Well, the past few days have meant no writing or reading for me.
I'm pretty sure this has been a pivotal few days in the history of media, what with the convergence of social media and 24 hour news media covering a high-profile crime, whose significance (for those untouched by the tragedy) has yet to be determined.
Salon.com has an article that says that closing down all of Boston yesterday played right into the criminals' hands, giving them publicity. True.
But what was the alternative?
The Boston Police strike me as having done a stellar job. The People of Boston are brave and calm and oh so reasonable.
I guess, to judge, you would have to go back to a time before 24 hour media and try to figure out how this incident might have been dealt with in a time before wall-to-wall news coverage.
Coverage would have consisted of a few 'breaking news' interruptions during the soaps and three or four concise news reports at six. Maybe a two hour special at night. People in the fray would have had to listen to their radios for other news alerts.
But we've had 24 hour news for many decades now, so we can't go back. And today, there's social media in the mix.
In Quebec in 1970 we had the October Crisis, where martial law was declared by our Prime Minister over mail-box bombings and a high-profile political kidnapping.
I was in high school and remember the military coming to my suburban house to check for well, I had no idea.

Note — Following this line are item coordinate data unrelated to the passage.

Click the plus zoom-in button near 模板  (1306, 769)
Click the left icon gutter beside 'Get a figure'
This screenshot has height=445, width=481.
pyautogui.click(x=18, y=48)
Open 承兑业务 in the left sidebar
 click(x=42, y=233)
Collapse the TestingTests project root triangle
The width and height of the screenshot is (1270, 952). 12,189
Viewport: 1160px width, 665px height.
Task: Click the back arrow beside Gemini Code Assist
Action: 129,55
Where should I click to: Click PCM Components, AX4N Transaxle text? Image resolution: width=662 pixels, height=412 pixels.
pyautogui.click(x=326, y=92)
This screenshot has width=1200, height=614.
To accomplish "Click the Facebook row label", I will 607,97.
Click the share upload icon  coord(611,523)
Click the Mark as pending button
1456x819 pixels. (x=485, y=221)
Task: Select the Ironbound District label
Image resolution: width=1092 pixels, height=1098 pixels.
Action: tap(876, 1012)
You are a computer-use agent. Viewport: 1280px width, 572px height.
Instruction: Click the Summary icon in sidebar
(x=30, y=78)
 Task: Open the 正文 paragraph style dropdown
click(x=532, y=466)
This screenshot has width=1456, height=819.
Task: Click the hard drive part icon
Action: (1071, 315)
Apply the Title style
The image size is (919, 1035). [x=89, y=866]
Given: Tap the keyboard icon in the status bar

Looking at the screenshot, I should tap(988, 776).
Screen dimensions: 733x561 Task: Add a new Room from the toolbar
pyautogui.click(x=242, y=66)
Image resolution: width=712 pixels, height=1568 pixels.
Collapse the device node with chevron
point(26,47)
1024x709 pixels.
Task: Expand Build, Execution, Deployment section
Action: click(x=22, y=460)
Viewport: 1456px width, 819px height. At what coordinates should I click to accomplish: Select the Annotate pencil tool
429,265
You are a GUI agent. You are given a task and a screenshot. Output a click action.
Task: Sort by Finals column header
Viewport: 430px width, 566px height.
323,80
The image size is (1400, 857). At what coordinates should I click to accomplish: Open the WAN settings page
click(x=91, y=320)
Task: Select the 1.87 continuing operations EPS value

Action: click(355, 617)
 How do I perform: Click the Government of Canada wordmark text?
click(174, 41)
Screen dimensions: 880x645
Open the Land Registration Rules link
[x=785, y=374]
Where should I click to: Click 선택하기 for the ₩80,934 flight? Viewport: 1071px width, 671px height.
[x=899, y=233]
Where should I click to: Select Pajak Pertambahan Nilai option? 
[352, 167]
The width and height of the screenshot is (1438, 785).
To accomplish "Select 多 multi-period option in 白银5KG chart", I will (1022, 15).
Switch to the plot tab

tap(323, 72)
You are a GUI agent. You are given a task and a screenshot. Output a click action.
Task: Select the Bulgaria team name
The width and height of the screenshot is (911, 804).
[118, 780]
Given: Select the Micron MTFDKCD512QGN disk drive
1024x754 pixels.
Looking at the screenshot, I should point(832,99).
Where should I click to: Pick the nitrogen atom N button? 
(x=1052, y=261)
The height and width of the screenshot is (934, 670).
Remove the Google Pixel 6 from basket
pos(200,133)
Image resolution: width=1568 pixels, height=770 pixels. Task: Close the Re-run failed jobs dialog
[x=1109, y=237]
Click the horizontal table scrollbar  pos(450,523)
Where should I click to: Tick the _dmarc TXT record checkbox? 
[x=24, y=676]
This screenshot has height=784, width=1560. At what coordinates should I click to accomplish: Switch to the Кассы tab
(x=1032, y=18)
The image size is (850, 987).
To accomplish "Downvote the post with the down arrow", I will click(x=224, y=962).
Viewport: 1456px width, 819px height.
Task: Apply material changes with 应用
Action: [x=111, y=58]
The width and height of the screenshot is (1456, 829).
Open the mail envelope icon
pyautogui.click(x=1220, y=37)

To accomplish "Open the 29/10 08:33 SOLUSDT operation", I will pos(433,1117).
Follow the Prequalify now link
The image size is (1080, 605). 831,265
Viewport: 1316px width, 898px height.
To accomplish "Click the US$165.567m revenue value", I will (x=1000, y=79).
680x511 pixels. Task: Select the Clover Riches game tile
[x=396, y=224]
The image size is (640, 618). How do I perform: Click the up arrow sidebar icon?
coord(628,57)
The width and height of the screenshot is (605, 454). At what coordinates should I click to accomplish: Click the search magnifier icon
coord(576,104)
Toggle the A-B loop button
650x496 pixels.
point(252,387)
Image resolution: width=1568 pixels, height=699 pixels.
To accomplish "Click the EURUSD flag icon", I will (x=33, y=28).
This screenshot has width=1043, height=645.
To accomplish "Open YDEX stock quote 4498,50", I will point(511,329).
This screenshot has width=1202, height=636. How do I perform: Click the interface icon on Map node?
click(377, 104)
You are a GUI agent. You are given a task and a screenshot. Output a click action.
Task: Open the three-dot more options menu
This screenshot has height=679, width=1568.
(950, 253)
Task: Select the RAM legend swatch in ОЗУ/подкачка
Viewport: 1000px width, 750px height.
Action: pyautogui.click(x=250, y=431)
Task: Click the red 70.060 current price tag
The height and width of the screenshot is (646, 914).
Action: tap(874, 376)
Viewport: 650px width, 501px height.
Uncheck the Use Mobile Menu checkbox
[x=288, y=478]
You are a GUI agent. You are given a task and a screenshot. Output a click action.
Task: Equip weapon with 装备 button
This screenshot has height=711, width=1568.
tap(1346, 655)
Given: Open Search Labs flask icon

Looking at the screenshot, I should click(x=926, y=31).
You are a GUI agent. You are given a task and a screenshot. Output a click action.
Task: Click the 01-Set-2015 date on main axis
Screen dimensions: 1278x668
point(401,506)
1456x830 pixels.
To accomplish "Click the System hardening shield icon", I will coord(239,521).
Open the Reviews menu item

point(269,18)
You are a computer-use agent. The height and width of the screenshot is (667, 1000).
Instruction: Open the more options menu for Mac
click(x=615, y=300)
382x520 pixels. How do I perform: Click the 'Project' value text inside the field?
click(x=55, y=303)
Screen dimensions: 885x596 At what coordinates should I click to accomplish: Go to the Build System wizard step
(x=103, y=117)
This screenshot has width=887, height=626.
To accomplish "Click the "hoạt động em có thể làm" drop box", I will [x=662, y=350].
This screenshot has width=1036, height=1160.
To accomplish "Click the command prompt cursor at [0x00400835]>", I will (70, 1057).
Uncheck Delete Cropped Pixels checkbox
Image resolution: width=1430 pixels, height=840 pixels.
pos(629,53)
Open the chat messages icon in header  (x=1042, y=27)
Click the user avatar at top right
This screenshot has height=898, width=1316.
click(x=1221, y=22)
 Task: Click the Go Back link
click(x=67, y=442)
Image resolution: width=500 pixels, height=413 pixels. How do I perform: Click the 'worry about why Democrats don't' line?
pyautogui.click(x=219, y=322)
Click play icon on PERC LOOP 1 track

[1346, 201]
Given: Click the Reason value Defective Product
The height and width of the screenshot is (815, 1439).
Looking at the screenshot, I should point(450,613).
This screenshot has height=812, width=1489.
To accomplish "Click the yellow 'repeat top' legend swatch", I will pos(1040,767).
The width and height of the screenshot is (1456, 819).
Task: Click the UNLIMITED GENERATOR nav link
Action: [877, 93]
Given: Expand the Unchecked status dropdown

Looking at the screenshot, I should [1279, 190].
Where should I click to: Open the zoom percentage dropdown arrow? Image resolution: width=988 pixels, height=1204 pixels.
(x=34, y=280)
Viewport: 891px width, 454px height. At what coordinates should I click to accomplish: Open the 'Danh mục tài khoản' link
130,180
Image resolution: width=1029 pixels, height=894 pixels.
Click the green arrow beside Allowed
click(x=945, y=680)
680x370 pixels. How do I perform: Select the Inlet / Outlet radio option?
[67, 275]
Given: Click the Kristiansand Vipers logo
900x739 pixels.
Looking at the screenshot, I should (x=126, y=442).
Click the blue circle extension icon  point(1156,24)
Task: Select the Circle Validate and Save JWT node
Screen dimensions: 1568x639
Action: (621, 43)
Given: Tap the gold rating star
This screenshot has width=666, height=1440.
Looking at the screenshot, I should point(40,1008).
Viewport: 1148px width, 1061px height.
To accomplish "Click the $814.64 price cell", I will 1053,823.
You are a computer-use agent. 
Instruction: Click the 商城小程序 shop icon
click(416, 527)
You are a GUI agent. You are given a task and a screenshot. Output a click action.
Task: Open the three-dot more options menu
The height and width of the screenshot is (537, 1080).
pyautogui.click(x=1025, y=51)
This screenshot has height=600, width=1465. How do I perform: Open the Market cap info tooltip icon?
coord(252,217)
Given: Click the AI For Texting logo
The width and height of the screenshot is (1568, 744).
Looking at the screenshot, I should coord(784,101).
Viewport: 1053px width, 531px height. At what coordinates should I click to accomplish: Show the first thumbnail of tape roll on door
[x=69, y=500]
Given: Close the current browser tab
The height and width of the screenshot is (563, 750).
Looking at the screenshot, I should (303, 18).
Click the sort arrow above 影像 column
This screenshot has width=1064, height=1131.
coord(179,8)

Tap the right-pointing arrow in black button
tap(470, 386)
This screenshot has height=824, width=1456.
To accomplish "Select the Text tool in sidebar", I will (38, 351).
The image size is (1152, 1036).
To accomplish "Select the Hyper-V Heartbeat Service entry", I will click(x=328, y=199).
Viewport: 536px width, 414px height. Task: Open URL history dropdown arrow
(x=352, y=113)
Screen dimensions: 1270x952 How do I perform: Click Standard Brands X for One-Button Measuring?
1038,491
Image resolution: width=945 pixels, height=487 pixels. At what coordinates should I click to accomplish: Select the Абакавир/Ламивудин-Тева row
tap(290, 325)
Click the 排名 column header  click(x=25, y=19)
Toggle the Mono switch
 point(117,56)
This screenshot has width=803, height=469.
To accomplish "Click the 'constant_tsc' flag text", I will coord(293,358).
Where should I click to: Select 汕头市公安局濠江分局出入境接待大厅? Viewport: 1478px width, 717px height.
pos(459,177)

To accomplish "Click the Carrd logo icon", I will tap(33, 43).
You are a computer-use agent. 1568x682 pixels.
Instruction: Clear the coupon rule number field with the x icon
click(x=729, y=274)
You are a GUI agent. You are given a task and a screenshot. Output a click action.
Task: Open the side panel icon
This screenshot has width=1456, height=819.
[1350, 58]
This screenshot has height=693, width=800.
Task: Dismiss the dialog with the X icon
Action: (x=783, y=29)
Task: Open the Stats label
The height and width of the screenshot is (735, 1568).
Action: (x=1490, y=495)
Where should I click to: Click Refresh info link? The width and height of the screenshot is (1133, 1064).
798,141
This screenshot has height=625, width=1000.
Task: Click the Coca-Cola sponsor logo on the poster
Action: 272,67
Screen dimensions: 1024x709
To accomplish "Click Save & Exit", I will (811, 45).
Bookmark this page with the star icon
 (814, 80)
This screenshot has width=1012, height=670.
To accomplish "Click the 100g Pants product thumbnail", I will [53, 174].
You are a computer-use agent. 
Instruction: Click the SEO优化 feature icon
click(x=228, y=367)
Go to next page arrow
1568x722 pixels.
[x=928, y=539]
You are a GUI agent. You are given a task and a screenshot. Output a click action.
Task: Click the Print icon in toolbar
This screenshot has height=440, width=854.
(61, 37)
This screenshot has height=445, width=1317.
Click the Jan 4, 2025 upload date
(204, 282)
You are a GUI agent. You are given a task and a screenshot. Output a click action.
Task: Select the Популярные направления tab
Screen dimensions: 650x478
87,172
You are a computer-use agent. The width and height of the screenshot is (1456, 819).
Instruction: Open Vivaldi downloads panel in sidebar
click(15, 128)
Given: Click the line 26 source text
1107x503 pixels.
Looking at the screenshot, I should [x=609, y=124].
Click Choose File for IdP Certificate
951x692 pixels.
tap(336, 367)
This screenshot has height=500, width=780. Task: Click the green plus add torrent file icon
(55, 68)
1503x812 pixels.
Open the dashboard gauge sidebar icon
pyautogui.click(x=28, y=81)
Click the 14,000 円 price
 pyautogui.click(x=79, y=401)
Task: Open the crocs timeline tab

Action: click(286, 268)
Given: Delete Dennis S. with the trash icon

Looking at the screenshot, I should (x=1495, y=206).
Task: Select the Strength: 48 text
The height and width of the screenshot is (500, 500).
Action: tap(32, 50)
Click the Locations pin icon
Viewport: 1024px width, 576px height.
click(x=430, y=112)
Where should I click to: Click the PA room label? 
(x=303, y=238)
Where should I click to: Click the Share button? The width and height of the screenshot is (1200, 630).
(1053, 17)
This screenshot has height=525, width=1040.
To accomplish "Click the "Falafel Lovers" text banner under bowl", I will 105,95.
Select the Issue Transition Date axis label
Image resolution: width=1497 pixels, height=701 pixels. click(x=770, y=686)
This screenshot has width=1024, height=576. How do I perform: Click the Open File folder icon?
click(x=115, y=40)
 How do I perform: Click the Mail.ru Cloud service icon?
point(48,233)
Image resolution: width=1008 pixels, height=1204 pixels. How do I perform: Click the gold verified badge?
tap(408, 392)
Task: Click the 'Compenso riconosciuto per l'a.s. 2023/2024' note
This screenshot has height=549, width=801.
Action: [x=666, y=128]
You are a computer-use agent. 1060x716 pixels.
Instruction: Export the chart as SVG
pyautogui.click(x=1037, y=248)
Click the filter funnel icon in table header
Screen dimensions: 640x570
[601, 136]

But that's all I remember. Maybe one of my teachers complained about this dangerous political precedent.
My mother was freaked out, that I do recall, hardly sleeping, always wanting to know the latest news. The radio wasn't enough for her.
So the 24 hour news can be 'comforting, useful and informative' on these occasions - as well as a form of desensitizing info-tainment we all can't help but watch.
It's too bad, in the absence of genuine 'breaking news' so much air time yesterday was filled with speculation. Speculation is meaningless. Speculation can be dangerous. Speculation is best left behind the scenes to the professionals involved.
Certainly the 24 hour coverage must have comforted the citizens of Watertown and likely kept curious people indoors and safe.
Still, you could tell yesterday that the police have an ambivalent relationship with the news crews.
Anyway, our community was mostly peaceful in 1970.
But oddly, a boy from Northern Ireland was in a school, a refugee. I remember he was asked by the teacher to come up in front of the class and talk to us about his homeland. 1970 was the beginning of serious IRA terrorism. That's why his parents had sent him away to Canada.
I recall how this speech helped bring the boy out of his shell. He beamed at being singled out.
He hadn't spoken a word to any of us before that.